Requirement:
Transcribe the records in full.

════════════════════

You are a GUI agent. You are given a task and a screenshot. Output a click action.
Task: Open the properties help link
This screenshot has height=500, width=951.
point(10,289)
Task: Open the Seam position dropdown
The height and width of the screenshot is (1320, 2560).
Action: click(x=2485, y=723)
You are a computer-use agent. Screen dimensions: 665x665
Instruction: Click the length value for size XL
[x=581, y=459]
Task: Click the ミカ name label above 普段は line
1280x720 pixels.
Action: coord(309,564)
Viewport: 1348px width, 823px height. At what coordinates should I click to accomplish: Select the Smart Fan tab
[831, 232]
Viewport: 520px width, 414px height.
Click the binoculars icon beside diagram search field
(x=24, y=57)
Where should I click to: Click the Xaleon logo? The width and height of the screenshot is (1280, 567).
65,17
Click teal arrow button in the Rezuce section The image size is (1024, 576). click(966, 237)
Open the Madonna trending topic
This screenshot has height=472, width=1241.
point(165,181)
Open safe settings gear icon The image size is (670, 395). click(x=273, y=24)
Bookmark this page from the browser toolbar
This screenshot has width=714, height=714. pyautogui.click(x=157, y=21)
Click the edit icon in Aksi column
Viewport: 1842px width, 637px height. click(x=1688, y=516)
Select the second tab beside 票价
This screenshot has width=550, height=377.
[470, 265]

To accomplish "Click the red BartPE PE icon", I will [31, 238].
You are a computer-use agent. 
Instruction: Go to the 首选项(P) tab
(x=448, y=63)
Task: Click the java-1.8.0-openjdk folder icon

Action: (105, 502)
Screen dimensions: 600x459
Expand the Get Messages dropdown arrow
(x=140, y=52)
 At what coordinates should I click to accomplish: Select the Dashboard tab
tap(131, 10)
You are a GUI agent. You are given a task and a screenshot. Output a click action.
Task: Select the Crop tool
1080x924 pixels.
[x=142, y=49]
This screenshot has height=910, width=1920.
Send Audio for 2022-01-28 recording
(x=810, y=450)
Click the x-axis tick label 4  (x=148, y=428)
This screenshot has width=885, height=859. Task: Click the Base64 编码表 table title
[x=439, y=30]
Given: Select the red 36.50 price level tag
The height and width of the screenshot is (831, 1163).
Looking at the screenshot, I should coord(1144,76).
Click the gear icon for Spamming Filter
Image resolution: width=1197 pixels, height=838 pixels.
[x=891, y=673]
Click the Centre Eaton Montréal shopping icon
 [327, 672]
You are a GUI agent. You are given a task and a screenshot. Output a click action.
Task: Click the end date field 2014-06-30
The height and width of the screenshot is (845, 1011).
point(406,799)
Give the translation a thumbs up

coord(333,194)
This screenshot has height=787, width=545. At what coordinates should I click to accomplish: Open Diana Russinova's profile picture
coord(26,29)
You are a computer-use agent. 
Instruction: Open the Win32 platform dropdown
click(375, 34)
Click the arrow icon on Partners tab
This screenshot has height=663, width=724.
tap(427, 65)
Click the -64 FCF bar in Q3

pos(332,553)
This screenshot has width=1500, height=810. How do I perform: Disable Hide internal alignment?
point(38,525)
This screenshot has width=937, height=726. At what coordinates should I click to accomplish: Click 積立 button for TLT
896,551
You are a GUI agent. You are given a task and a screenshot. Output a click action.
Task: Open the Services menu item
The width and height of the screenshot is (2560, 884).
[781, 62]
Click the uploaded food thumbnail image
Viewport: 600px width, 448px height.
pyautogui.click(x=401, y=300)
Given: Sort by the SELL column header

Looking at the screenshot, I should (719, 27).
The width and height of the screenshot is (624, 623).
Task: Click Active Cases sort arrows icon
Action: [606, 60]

════════════════════

Written solution:
You are a GUI agent. You are given a task and a screenshot. Output a click action.
Task: Open the properties help link
This screenshot has height=500, width=951.
point(10,289)
Task: Open the Seam position dropdown
The height and width of the screenshot is (1320, 2560).
Action: click(x=2485, y=723)
You are a computer-use agent. Screen dimensions: 665x665
Instruction: Click the length value for size XL
[x=581, y=459]
Task: Click the ミカ name label above 普段は line
1280x720 pixels.
Action: coord(309,564)
Viewport: 1348px width, 823px height. At what coordinates should I click to accomplish: Select the Smart Fan tab
[831, 232]
Viewport: 520px width, 414px height.
Click the binoculars icon beside diagram search field
(x=24, y=57)
Where should I click to: Click the Xaleon logo? The width and height of the screenshot is (1280, 567).
65,17
Click teal arrow button in the Rezuce section The image size is (1024, 576). click(966, 237)
Open the Madonna trending topic
This screenshot has height=472, width=1241.
point(165,181)
Open safe settings gear icon The image size is (670, 395). click(x=273, y=24)
Bookmark this page from the browser toolbar
This screenshot has width=714, height=714. pyautogui.click(x=157, y=21)
Click the edit icon in Aksi column
Viewport: 1842px width, 637px height. click(x=1688, y=516)
Select the second tab beside 票价
This screenshot has width=550, height=377.
[470, 265]

To accomplish "Click the red BartPE PE icon", I will [31, 238].
You are a computer-use agent. 
Instruction: Go to the 首选项(P) tab
(x=448, y=63)
Task: Click the java-1.8.0-openjdk folder icon

Action: (105, 502)
Screen dimensions: 600x459
Expand the Get Messages dropdown arrow
(x=140, y=52)
 At what coordinates should I click to accomplish: Select the Dashboard tab
tap(131, 10)
You are a GUI agent. You are given a task and a screenshot. Output a click action.
Task: Select the Crop tool
1080x924 pixels.
[x=142, y=49]
This screenshot has height=910, width=1920.
Send Audio for 2022-01-28 recording
(x=810, y=450)
Click the x-axis tick label 4  (x=148, y=428)
This screenshot has width=885, height=859. Task: Click the Base64 编码表 table title
[x=439, y=30]
Given: Select the red 36.50 price level tag
The height and width of the screenshot is (831, 1163).
Looking at the screenshot, I should coord(1144,76).
Click the gear icon for Spamming Filter
Image resolution: width=1197 pixels, height=838 pixels.
[x=891, y=673]
Click the Centre Eaton Montréal shopping icon
 [327, 672]
You are a GUI agent. You are given a task and a screenshot. Output a click action.
Task: Click the end date field 2014-06-30
The height and width of the screenshot is (845, 1011).
point(406,799)
Give the translation a thumbs up

coord(333,194)
This screenshot has height=787, width=545. At what coordinates should I click to accomplish: Open Diana Russinova's profile picture
coord(26,29)
You are a computer-use agent. 
Instruction: Open the Win32 platform dropdown
click(375, 34)
Click the arrow icon on Partners tab
This screenshot has height=663, width=724.
tap(427, 65)
Click the -64 FCF bar in Q3

pos(332,553)
This screenshot has width=1500, height=810. How do I perform: Disable Hide internal alignment?
point(38,525)
This screenshot has width=937, height=726. At what coordinates should I click to accomplish: Click 積立 button for TLT
896,551
You are a GUI agent. You are given a task and a screenshot. Output a click action.
Task: Open the Services menu item
The width and height of the screenshot is (2560, 884).
[781, 62]
Click the uploaded food thumbnail image
Viewport: 600px width, 448px height.
pyautogui.click(x=401, y=300)
Given: Sort by the SELL column header

Looking at the screenshot, I should (719, 27).
The width and height of the screenshot is (624, 623).
Task: Click Active Cases sort arrows icon
Action: [606, 60]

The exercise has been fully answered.